書籍「逆境のなかの記録」 水俣から帰って <1975年(昭50)>
 書籍「逆境のなかの記録」 水俣から帰って

 水俣病との縁はまだ切れない。そこにかりに「患者さん」がいようといまいと、彼らをふくめたその他の「人々」や海とのつき合いはまだ私を魅了してつきるところない。いま半年のロケを終えて帰京したところだが、前作で撮りのこしたもの、新たに視野の中心に座をしめてきたものを撮った。一つは医学的側面からのアプローチであり、一つは「不知火海」の自然と魚と人の話である。
 話は飛ぶが、今年に入って天草・御所浦のゴチ網漁でマナガツオを二時間で魚箱百五十、市場おろしで百五十万円かせいだという話をきいた。まさかと思って聞き訊すのだが、やはり漁師一代に何回とはない僥倖であるらしい。群泳するマナガツオがずぽっと網にかかってきたという。百万円、七十万円はざら、少ないもので二十万円は水揚げしたという。カメラがそれを撮るチャンスは再びなかったが、不知火海という内海の漁業はあれこれ心ひかれるものであり、詳細にカメラにおさめた。
 ひとくちにいって、不知火海は湖である。のったりとしたおだやかな内海であり、遠浅の汐のみちひきで変化にとんだ漁法が工夫されている。それは男だけの世界ではない。貝やあおさというのりや、シャコ漁は女の仕事であり、いわゆる「浜遊び」である。干潟のシャコ漁は二時間の引き汐どきの仕事、女ひとりで二キロ三キロは手でとらえる。

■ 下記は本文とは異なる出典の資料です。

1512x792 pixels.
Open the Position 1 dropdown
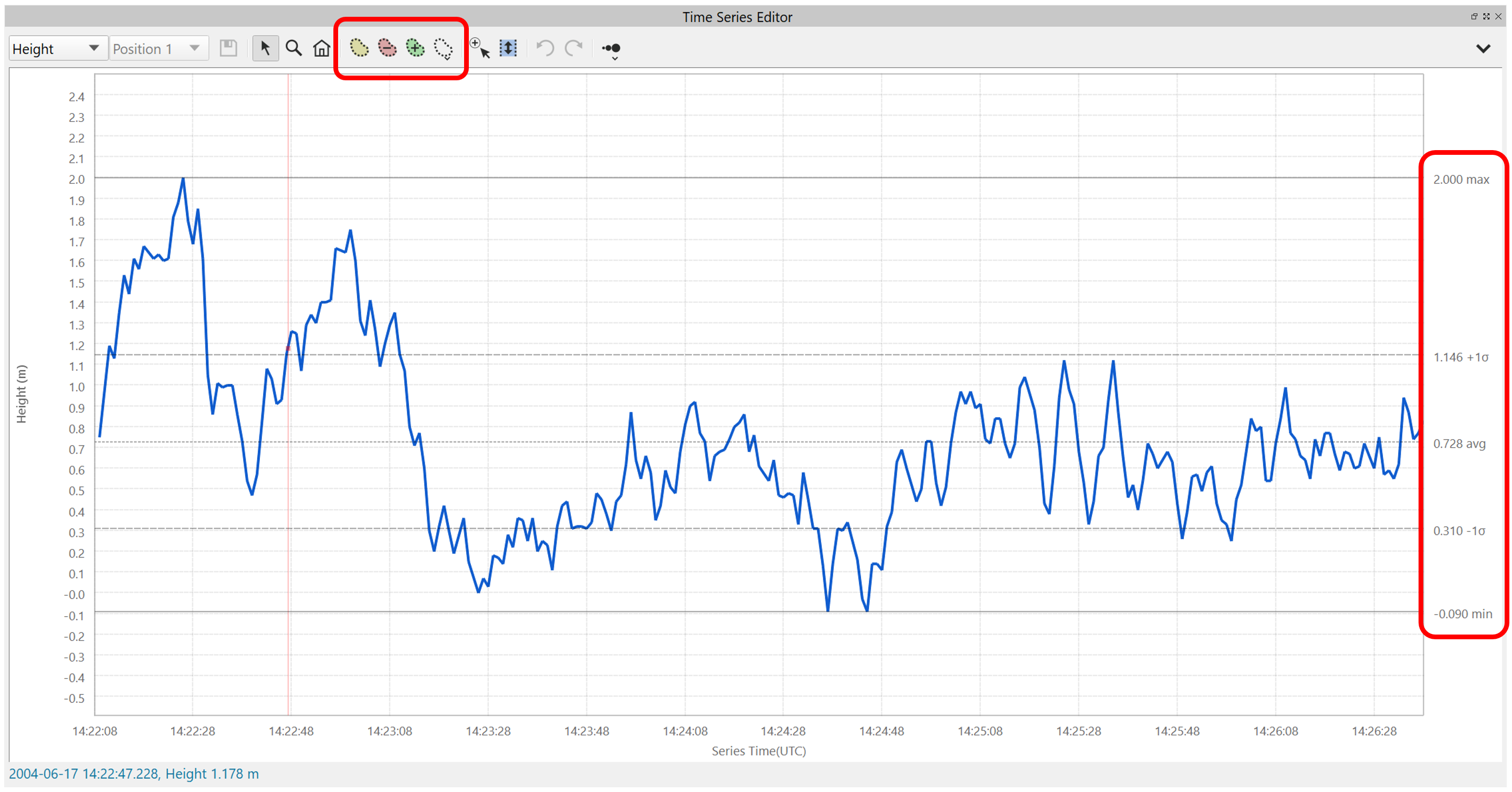click(159, 49)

 それはシャコと遊んだ先人の智慧から生まれた奇抜なとり方である。すでにとらえたシャコを干潟にあいた丸い穴の奥にひそむシャコめがけて頭からつっとませる。糸ヒモでつながれた仕掛人のシャコはせっせと穴へもぐる。と、巣ごもりのシャコは出てゆけとばかり、頭突きをくり返して二十センチ余の穴をはい上る。それを習字用の太筆で更におびき出し、はさみをとらえてずり出すのである。部落の浜で数十人の女房たちが、笠を手につんつんとシャコとたわむれて、日に千五百円から二千円の日銭をかせぎ、夕餉の卓に料理している。
 これは不知火海の水俣から遠い浜辺の光景である。いま水俣だけにはその漁どりの姿は皆無である。水俣から見れば彼岸の天草での漁は盛大であり豊かである。陽の出と共にさばの餌にくらいつくふぐの群の真上に、夫婦舟が数百隻、海底のふぐの群のただずまいもかくやとばかりむれている。そして日に何万の水揚げをしている。不知火海は死ぬどころか大らかに原始からの魚の匂いにみちた生活を包んでいまもあるのである。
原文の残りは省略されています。